## Task prompt
What is needed is the full set of records, word for word, with no pictures.

----

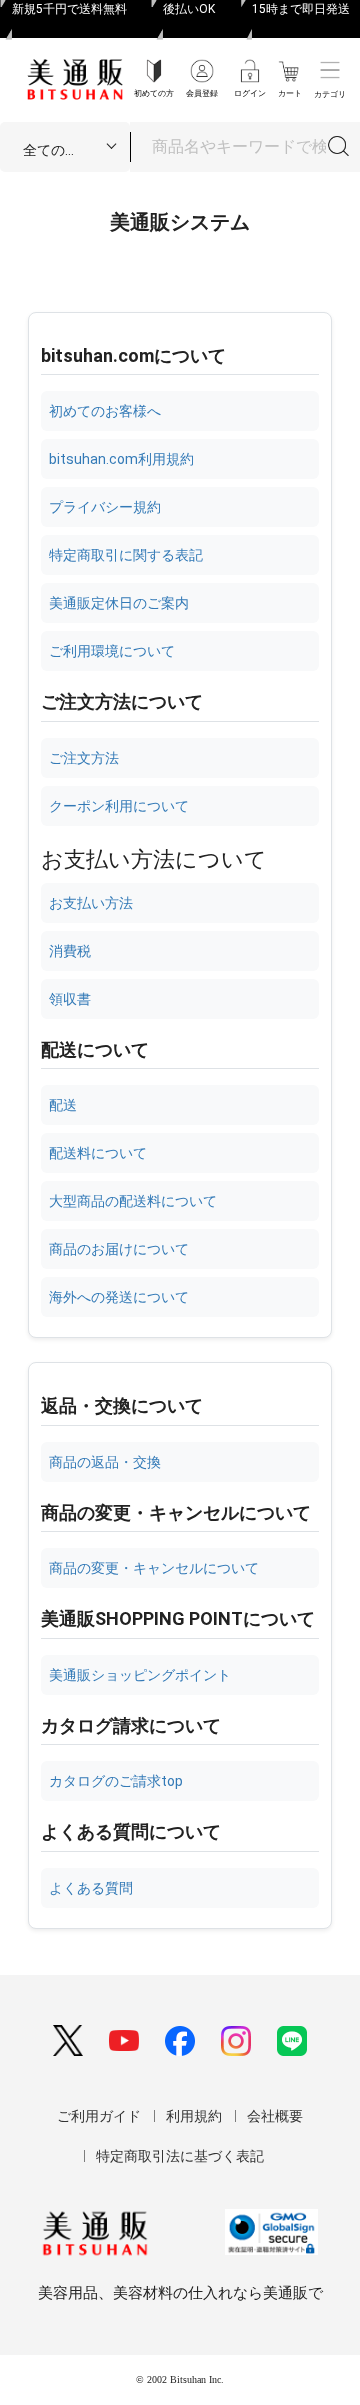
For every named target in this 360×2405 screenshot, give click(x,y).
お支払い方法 (91, 903)
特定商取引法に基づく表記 (180, 2156)
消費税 (70, 951)
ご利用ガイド (99, 2116)
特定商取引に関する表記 (126, 555)
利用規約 (194, 2116)
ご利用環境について (112, 651)
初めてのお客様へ (105, 411)
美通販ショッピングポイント (140, 1675)
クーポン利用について (119, 806)
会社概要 (275, 2116)
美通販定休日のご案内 (119, 603)
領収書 (70, 999)
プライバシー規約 (105, 507)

----

## Problem solution
For every named target in this 360×2405 screenshot, give click(x,y).
お支払い方法 (91, 903)
特定商取引法に基づく表記 (180, 2156)
消費税 (70, 951)
ご利用ガイド (99, 2116)
特定商取引に関する表記 (126, 555)
利用規約 (194, 2116)
ご利用環境について (112, 651)
初めてのお客様へ (105, 411)
美通販ショッピングポイント (140, 1675)
クーポン利用について (119, 806)
会社概要 (275, 2116)
美通販定休日のご案内 (119, 603)
領収書 (70, 999)
プライバシー規約 (105, 507)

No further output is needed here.